Check your understanding:
1) In the case report, what did the renal biopsy confirm?
2) Reproduce word for word the part of the case report that opens with the words "Microscopic polyangiitis (MPA)" and closes with "with persistent fever.".

BEGIN Selected text

An Unusual Cause of Fever

Introduction

Microscopic polyangiitis (MPA) is a rare condition associated with a significant burden of disease. Its non-specific presentation can represent a diagnostic challenge and lead to a delay in initiation of treatment. We report the case of a patient with MPA as an important clinical reminder to maintain a high index of suspicion in patients with persistent fever.

Case presentation

A 65-year old lady presented with a one month history of worsening exertional low back pain radiating to both lower limbs. There was no nocturnal pain or sphincter dysfunction. A Doppler Ultrasound of both lower limbs ruled out deep venous thrombosis and a Lumbosacral spine X-ray showed degenerative disc disease. The patient was diagnosed with mechanical back pain and discharged home on analgesia.

She presented again ten days later, with persistent low back pain together with myalgias in both of her calves. This time the pain was associated with reduced appetite and 2kg weight loss. She also had an on-going fever of up to 38.2^O C present since seven days.

She was otherwise hemodynamically stable and her physical examination was unremarkable. She had no rashes, no arthritis, no localised tenderness or focal neurological deficits. 

Her past medical history included gastroesophageal reflux disease and hypothyroidism. She had no significant travel, social and family history.

Investigations

Initial investigations revealed a raised White cell count (22.66x10⁹ /L), Erythrocyte sediment rate (112mm1stHr) and C-reactive protein (125.9mg/L) in-keeping with a marked inflammatory response. Haemoglobin was low (8.9g/dL) and haematinics showed low iron and folate stores. Urinalysis confirmed the presence of protein (25mg/dL) and erythrocytes (25mg/dL).

Infection was the primary suspected diagnosis. A Chest radiograph was taken and specimens of blood, urine and sputum were obtained and analysed for culture and sensitivity. Following this, the patient was started on empirical treatment with intravenous antibiotics.

However, the fever persisted and inflammatory markers remained elevated. A Computed Tomography scan of the Thorax, Abdomen and Pelvis was performed to assess for occult infection including abscess formation or malignancy. The scan was grossly normal except for mild thickening of the gastroesophageal junction. Malignancy was ruled out after a gastroscopy was normal. A transthoracic echocardiogram was also performed which did not reveal any vegetations.

Due to a progressive anaemia and persistent leucocytosis and thrombocytosis a diagnosis of myelodysplasia was considered. However, JAK2-V617F and BCR-ABL mutations were negative and a blood film showed only reactive-looking features. No monoclonal bands were detected on serum protein electrophoresis either.

On immunology screen, a high-titre of Myeloperoxidase-anti-neutrophil cytoplasmic antibodies (MPO-ANCA) (199.7U/mL) was detected, whilst other components of the immunology screen including Extractable nuclear antigen, Anti-nuclear antibody, Complement, Aldolase and Creatine kinase were normal. A viral screen was also negative.

In view of the history of proteinuria, a renal biopsy was obtained which confirmed the presence of a pauci-immune necrotizing small-vessel vasculitis. A total of twenty-five glomeruli were sampled and examined under light and electron microscopy (Figure 1 and 2). Indirect immunofluorescence was also used which demonstrated weak IgM-staining in mesangial areas whilst IgG, IgA and C3 were negative.

END Selected text
BEGIN Data supplied

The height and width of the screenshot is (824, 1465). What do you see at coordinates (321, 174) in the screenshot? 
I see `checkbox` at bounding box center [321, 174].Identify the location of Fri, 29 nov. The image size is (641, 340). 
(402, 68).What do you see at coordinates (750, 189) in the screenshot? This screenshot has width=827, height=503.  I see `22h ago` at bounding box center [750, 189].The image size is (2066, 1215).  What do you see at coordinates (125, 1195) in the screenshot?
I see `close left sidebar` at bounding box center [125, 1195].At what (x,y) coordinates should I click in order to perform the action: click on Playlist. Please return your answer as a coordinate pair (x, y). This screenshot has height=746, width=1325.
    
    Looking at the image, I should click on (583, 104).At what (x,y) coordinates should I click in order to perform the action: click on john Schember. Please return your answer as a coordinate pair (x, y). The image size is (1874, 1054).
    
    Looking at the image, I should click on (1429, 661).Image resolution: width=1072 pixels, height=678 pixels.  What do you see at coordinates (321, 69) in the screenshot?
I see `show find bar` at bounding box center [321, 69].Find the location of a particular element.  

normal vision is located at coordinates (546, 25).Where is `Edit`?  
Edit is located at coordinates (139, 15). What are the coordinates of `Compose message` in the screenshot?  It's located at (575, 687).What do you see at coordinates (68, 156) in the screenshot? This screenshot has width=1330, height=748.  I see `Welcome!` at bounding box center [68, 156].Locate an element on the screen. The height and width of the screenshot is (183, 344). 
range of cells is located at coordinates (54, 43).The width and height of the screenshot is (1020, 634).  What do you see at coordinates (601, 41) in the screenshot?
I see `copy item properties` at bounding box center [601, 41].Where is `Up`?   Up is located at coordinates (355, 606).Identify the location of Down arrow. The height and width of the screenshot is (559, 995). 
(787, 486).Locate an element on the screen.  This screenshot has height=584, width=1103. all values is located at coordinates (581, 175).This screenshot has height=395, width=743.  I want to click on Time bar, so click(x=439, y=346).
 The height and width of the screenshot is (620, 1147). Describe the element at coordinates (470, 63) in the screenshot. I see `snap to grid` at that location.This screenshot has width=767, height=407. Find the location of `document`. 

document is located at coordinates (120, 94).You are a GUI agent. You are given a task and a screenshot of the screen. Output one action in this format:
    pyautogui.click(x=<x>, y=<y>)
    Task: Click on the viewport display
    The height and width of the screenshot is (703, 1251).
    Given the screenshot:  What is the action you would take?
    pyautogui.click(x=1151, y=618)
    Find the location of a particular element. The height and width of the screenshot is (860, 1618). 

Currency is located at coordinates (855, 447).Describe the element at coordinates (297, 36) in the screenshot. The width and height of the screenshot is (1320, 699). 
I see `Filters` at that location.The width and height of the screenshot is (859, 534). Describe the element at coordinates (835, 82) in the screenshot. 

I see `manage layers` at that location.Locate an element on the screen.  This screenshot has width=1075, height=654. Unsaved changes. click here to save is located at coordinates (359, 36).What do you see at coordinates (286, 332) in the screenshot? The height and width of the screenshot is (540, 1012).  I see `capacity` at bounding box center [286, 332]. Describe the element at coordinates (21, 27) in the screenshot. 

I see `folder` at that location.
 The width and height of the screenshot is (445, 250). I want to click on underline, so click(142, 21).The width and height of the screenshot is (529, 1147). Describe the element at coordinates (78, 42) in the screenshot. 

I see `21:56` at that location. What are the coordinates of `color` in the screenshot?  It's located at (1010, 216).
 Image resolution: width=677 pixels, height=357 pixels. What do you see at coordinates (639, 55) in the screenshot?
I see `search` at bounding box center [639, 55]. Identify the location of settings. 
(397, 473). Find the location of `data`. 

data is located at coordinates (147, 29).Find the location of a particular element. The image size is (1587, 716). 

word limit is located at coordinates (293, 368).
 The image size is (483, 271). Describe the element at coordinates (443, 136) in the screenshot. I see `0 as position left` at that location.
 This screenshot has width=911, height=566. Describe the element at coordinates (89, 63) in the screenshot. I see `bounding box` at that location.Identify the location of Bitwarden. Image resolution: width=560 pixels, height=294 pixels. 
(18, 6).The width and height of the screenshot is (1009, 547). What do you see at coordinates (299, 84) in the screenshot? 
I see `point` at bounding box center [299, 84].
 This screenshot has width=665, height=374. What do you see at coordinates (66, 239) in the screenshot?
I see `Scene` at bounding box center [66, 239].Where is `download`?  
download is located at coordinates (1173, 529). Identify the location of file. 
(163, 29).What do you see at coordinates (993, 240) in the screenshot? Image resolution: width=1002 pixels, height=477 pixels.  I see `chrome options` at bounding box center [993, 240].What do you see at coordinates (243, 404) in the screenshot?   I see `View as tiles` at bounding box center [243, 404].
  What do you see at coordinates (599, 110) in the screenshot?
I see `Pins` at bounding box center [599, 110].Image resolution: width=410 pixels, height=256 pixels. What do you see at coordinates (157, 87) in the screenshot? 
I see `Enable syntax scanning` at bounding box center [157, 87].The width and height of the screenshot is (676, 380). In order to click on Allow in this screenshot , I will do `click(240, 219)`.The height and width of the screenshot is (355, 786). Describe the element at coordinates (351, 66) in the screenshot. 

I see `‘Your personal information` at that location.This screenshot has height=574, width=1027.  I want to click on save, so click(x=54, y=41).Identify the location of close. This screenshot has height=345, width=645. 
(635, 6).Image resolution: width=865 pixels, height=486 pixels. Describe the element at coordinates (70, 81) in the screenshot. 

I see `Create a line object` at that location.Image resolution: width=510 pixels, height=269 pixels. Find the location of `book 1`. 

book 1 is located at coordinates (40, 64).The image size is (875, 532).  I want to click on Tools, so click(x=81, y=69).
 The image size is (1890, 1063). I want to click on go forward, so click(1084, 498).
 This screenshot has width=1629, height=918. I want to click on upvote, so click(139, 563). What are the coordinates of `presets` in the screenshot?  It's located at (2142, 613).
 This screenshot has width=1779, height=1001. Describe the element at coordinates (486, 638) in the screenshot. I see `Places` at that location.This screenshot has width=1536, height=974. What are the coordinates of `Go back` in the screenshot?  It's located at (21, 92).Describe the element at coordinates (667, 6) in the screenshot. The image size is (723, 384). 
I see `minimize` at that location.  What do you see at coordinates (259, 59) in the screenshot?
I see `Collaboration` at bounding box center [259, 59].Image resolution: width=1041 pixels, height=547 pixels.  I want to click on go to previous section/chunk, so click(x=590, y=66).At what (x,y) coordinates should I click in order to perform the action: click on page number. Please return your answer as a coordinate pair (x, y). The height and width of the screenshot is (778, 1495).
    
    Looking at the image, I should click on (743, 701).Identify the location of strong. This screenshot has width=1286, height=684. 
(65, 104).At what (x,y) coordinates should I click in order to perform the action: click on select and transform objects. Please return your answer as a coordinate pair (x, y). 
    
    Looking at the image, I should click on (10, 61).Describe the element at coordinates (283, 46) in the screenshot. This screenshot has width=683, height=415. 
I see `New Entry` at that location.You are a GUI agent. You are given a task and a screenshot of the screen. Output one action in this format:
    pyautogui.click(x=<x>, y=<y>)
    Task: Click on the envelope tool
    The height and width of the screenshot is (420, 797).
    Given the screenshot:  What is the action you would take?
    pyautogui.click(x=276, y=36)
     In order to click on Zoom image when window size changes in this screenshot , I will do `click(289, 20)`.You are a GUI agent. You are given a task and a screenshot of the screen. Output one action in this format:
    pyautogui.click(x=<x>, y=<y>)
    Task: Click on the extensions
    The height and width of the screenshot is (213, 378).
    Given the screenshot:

END Data supplied

Results by task:
1) It confirmed a pauci-immune necrotizing small-vessel vasculitis.

2)
Microscopic polyangiitis (MPA) is a rare condition associated with a significant burden of disease. Its non-specific presentation can represent a diagnostic challenge and lead to a delay in initiation of treatment. We report the case of a patient with MPA as an important clinical reminder to maintain a high index of suspicion in patients with persistent fever.